◆ **Given passage**:
>>

A very good instance of this is that checking for pests in a field using the traditional farming method can be quite sticky since bug traps have to be monitored manually, reset, and cleaned. Robots like the one being developed by Sepnsa Technologies are geared towards streamlining the otherwise cumbersome process of checking for pests with remote sensing. The Z-Trap, as it’s called and an online tool located at MyTraps.com, automate the pest tracking process, allowing farmers to do it in real-time on their cellphones. The approach reduces the number of pesticides otherwise sprayed, consequently saving on labor and money.

Dusters and Drones Precision

Even though drones aren’t currently allowed for use in agriculture, the FAA (Federal Aviation Administration) is actively considering regulation, which will eventually allow for the use of drones on farms. Once the regulation is approved, which we anticipate will be soon, and as we advance, it will be a huge game-changer in the agriculture industry.

Today crop dusters are too expensive for many small farms, and there are obvious risks, especially when it comes to flying 10 feet above the ground at speeds of 150 miles per hour. On the other hand, drones cost a fraction of a crop duster, and there is no risk to the pilot. Also, you don’t need to be a trained pilot to operate a drone. Most people can start operating a drone with a few hours of training. Also, if a drone crashes over an open field, it does not do much damage as opposed to a falling crop-duster.

<<

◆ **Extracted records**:
>>

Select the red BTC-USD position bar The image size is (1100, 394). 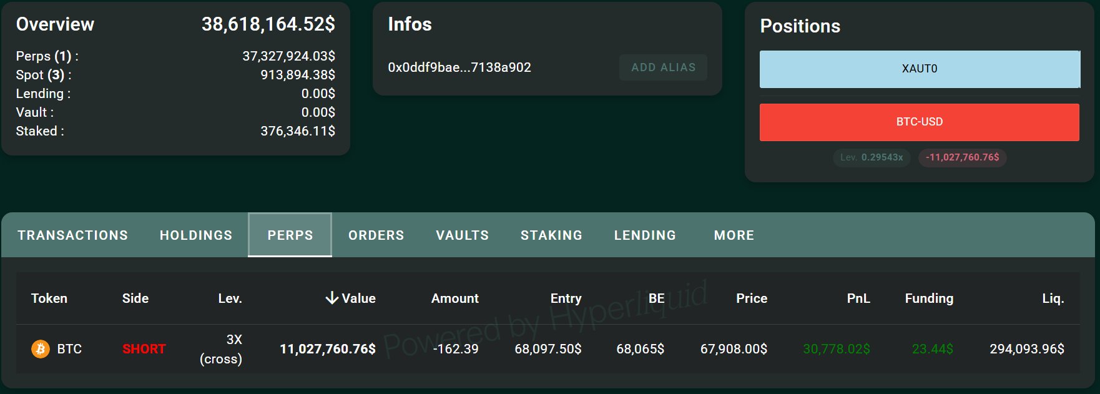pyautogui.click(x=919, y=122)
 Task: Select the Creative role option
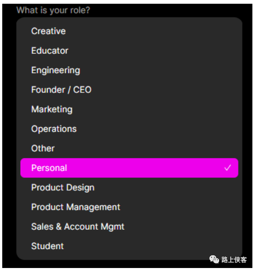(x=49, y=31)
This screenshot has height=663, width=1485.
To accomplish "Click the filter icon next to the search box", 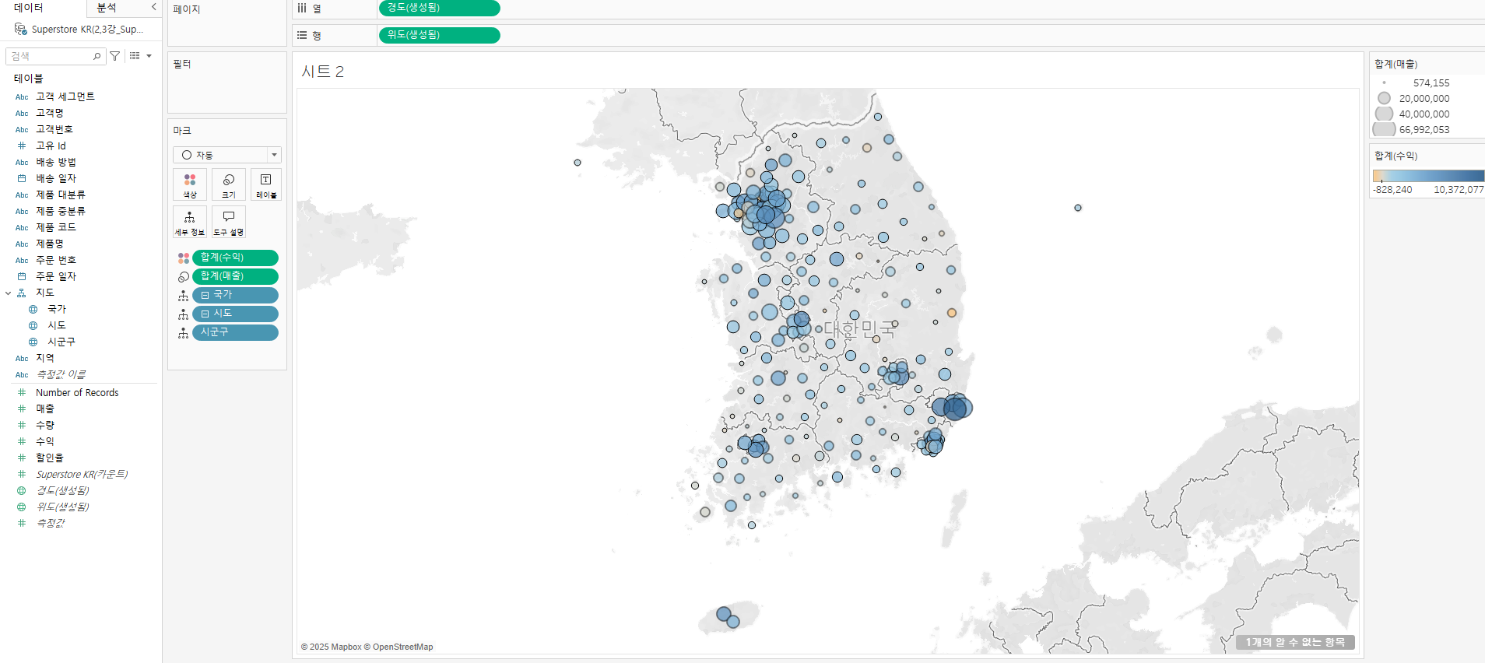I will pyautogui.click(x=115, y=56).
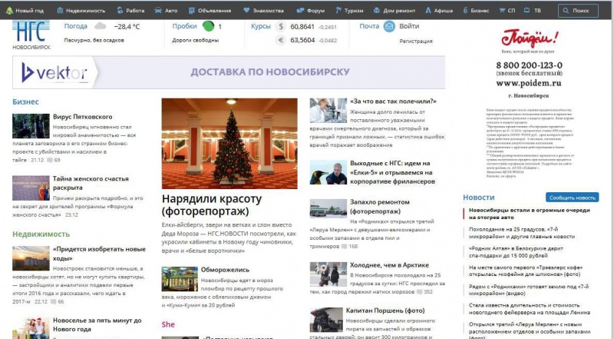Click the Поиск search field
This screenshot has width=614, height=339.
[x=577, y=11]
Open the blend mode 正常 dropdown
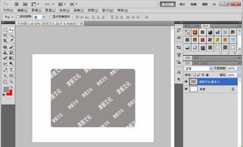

<<
>>

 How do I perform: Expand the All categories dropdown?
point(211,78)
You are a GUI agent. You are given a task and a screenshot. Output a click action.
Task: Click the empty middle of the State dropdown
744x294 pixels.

<<

◆ **Problems to solve**:
[A] For each statement, say whether it agrees with the farming technology passage. Answer yes or no, and quote the words from the passage that decide it.
(i) The Z-Trap lets farmers track pests in real time on their cellphones.
(ii) Drones are currently allowed for use in agriculture.
(iii) You must be a trained pilot to operate a drone.
[B] Rewrite the paragraph of the farming technology passage that begins "Today crop dusters are too expensive" as a short list that keeps its main facts.
You won't need the entries for anything here.

◆ **Solutions to each task**:
[A]
(i) Yes: "allowing farmers to do it in real-time on their cellphones"
(ii) No: "Even though drones aren’t currently allowed for use in agriculture"
(iii) No: "you don’t need to be a trained pilot to operate a drone"

[B]
- Crop dusters are too expensive for many small farms.
- Crop dusters carry obvious risks, especially when flying 10 feet above the ground at 150 miles per hour.
- Drones cost a fraction of a crop duster and pose no risk to the pilot.
- You don't need to be a trained pilot to operate a drone. Most people can start after a few hours of training.
- A drone crashing over an open field does little damage compared with a falling crop duster.